Why is that conservatives live in some sort of time warp and resist change until it gets to uncomfortable to stay the same? Or it is forced on them? Iain also suggests that it is a good thing that our health system has survived but fails to acknowledge that it is always the social progressives that bring about major reform. The “if it ain’t broke” comment is often applied to Australian republicanism. The fact is that until we have an Australian as our head of state, the system is broke.
What I also found disconcerting in Iain’s article was the absence of economics. Surely capitalism is central to conservatism. Conservatives believe In the free market system, competitive capitalism, and that private enterprise creates the greatest opportunity and the highest standard of living for all. They believe that free markets produce more economic growth, more jobs and higher standards of living than those systems burdened by excessive government regulation.
Conversely, Social Democrats believe in the same free market system but one which government regulates. That government must protect its citizens from the greed of big business. Unlike the private sector, the government is motivated by public interest.

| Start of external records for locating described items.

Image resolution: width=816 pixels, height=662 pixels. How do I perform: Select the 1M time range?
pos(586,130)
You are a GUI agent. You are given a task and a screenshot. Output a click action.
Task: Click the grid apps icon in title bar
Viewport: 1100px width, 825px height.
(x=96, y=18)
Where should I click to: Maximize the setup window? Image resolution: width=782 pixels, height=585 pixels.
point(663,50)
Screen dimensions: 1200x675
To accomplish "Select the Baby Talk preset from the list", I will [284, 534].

Government regulation in all areas of the economy is needed to level the playing field and bring about social equity.
It well may be that capitalism over time has won the economic argument and is used by most ideologies. However, unbridled unregulated capitalism as favoured by Conservatives has, as recently been evidenced with the global financial crisis, proven to be corrupt. Without regulation it is a failed system.Capitalism does not allow for an equitable flow of economic resources. With this system a small privileged few are rich beyond conscience and almost all others are doomed to be poor at some level. Margaret Thatcher’s theory that “There is no such thing as society. There are only individuals making their way. That the poor shall be looked after by the drip down effect of the rich” (Paraphrased) has been proven to be wrong. The rich of the world are becoming more so. In fact beyond imagination.

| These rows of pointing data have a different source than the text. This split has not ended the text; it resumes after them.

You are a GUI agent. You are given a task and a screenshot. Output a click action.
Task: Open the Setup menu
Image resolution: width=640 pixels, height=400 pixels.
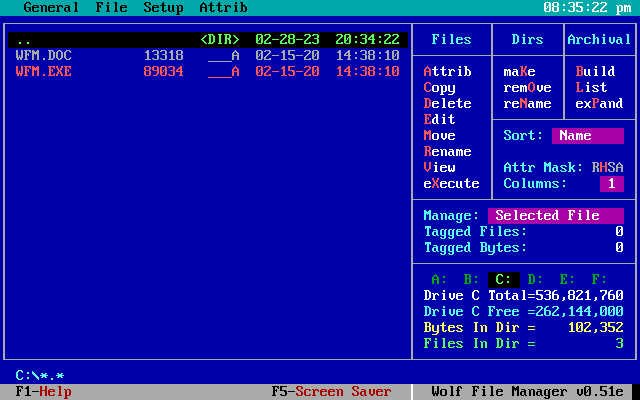tap(163, 8)
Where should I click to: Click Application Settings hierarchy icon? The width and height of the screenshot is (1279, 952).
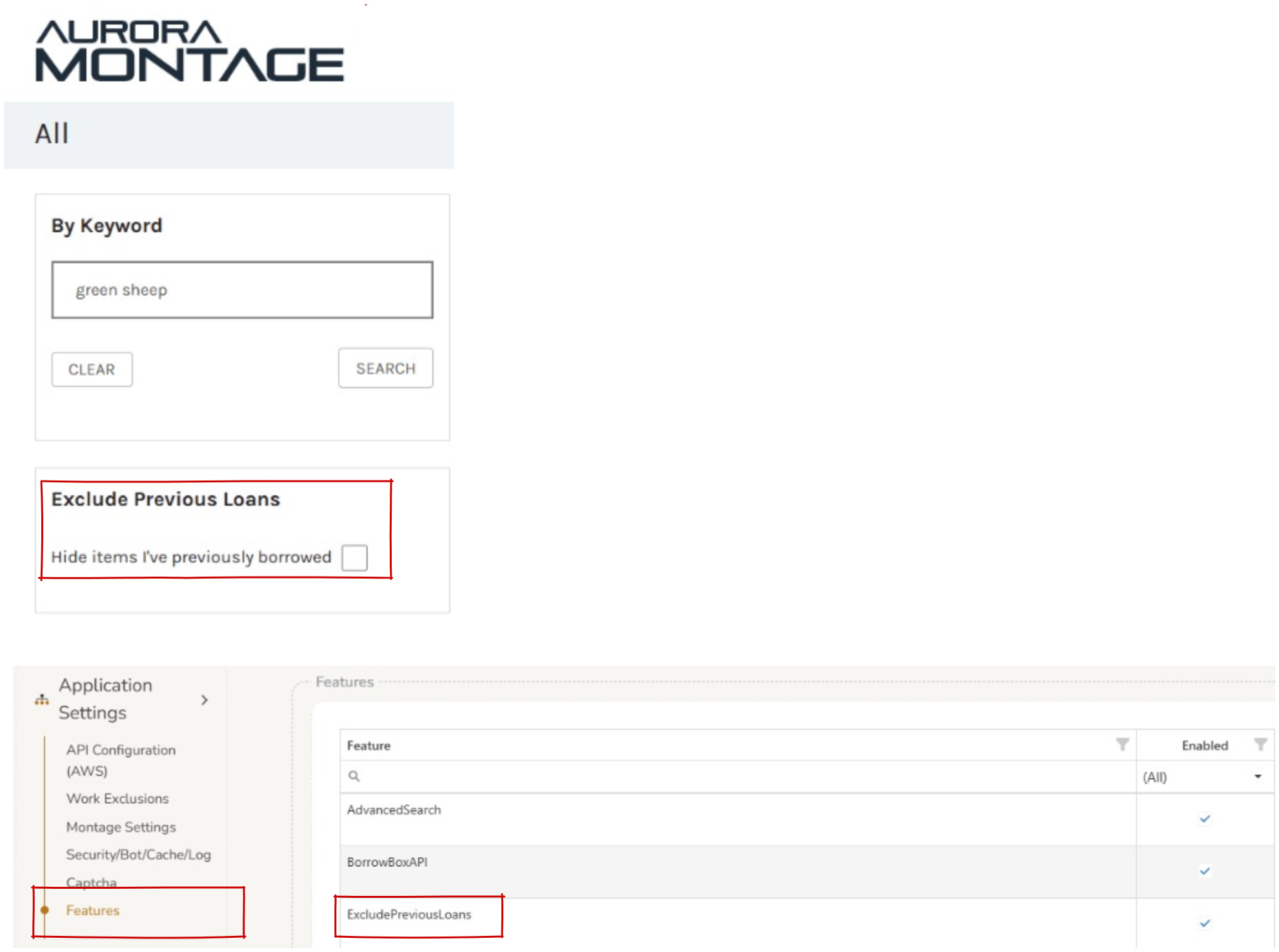pyautogui.click(x=42, y=700)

Iain asks: Can one be a secular conservative or atheist conservative? And in doing so makes the following statement: ” . . . at the core of most of the great faiths is a template for a “just society”. It can be argued that some churches do good works for society. However, on the other hand it must be said that historically the great religions have been, and still are the greatest forces for “injustice” the world has ever see. One only has to look at the comparative behaviours of militant Islam, the invasion of Republican politics in the US by literalist evangelicals and the practiced evil of the Catholic Church. The simple answer to his question is obvious: Yes. Personally I have come to the conclusion that one of the truly bad effects religion (any religion) has on people is that it teaches that it is a virtue to be satisfied with not understanding.

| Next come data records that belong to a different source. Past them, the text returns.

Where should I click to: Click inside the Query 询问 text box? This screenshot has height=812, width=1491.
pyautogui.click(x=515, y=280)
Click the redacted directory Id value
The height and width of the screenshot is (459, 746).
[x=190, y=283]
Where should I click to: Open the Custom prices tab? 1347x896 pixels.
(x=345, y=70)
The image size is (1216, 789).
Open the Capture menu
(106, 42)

Ian also makes this statement: “Mainly though we conservatives think that making the most of how things are now trumps the empty promises of a “better future” that never seem to arrive”. Surely this is the statement of a patronising Luddite? In recent years I have had bowel cancer and suffered a heart attack. Is he suggesting I should have made the most of how things were instead of the hope of a better future? Which I now have. I can further assure him that from the poverty of my upbringing a better future did arrive. I find that to be one of the most dank and demonstratively negative statements I have ever heard.
I welcome Iain Hall’s contributions to this blog and I understand he is not speaking for all conservatives. But there is little we would agree on if this is his own understanding of Conservative ideology. Well except for good manners and civility.